Death Penalty

Tom Lehman TLEHMAN at lor.net
Sun Mar 7 08:39:03 PST 1999


Dear Jim,

How many people in your world are there who could best be described as being Gabby Hays' type characters? You know the type, they got opinions on everything and those opinions often change in mid-sentence. Describing Gabby characters as being loquacious would be an under-statement. Put 'em on TV and it's hard to tell what they can be coached to say, "God bless America and hang 'em high". Also, I wonder how many Gabbies there are in Texas prisons today, for making a "little" mistake with a substance and or a gun?

Jim, for the New Yorkers on the list, it's been a long and steep descent from John Garfield to Howard Stern.

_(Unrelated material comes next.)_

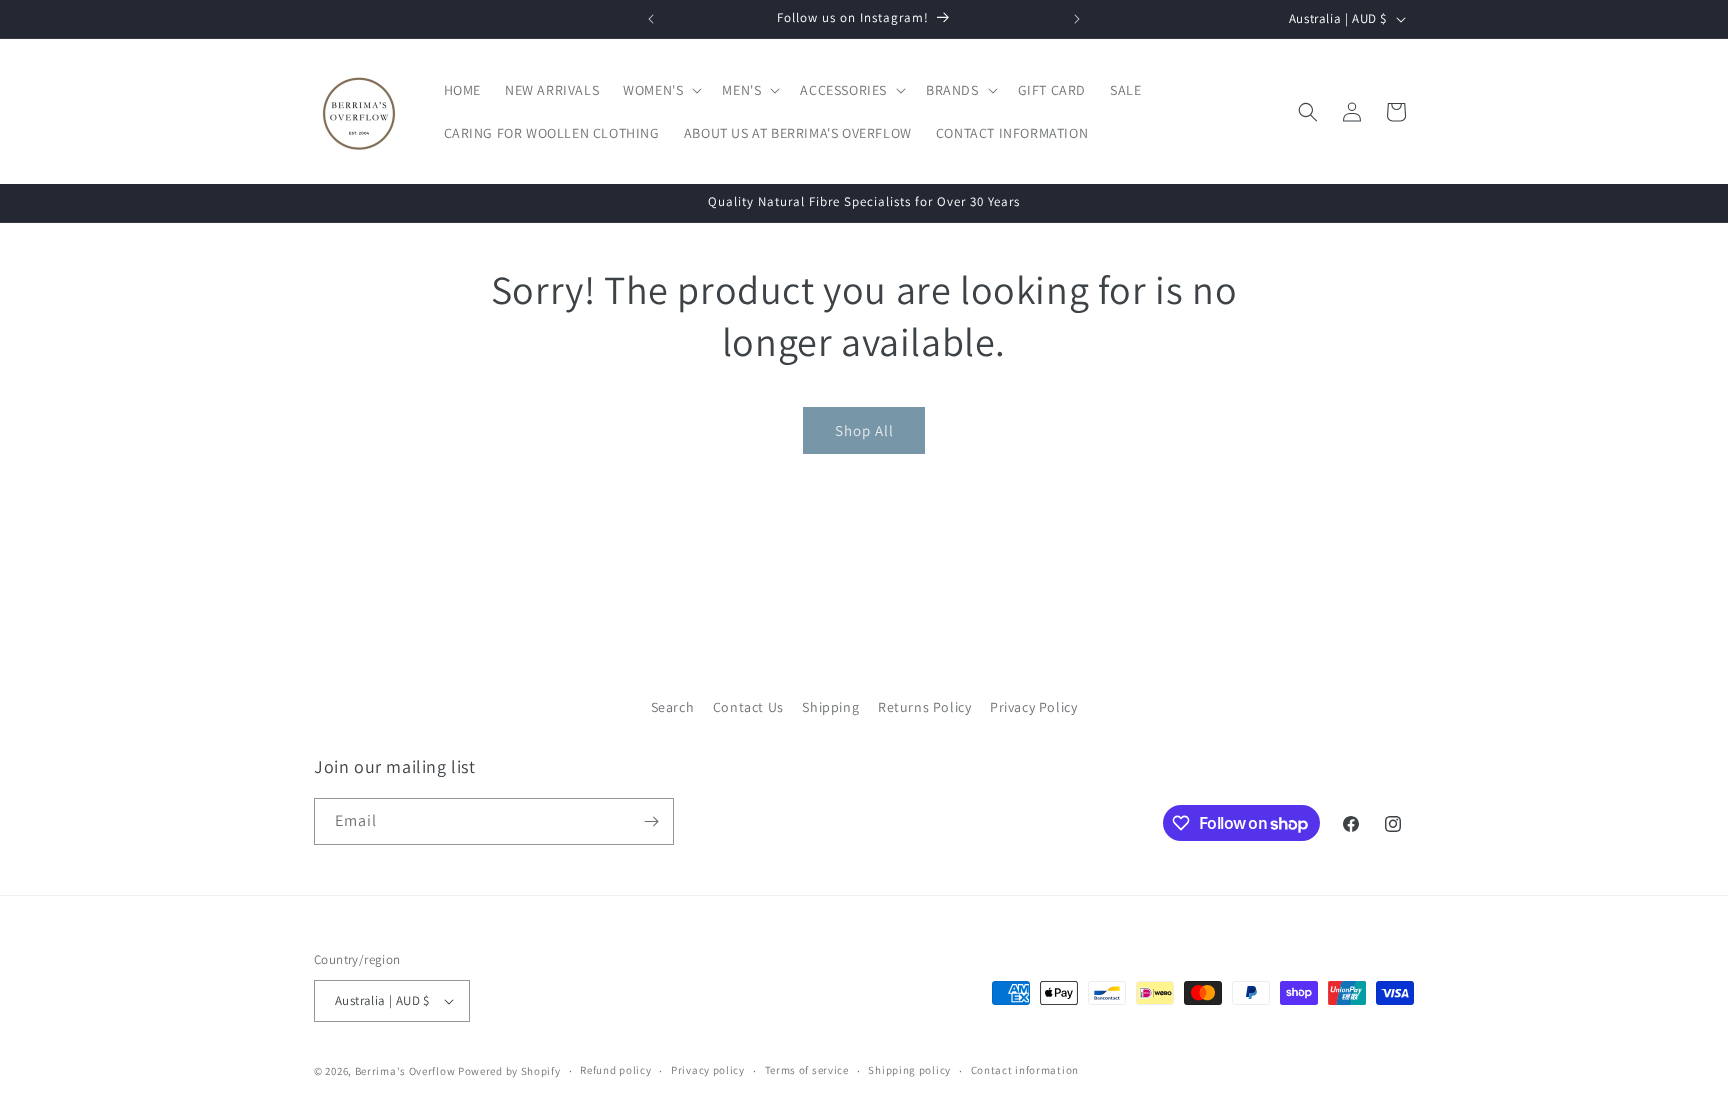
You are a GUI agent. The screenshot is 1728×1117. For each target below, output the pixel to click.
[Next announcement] (1077, 19)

So I wouldn't feel too bad about a couple of shady characters like the Bush brothers.

In Ohio newly elected Governor Bob Taft recently executed a homicidal handyman; this was the first execution in Ohio since 1963. I think it was sort of like keeping up with the Bushes for Taft. The Bushes and Taft belong to the same church too.

Our failed Democratic candidate for Governor, Lee Fisher tried to go to the right of Taft on the law and order stuff a la John Claude van Damm, without any success.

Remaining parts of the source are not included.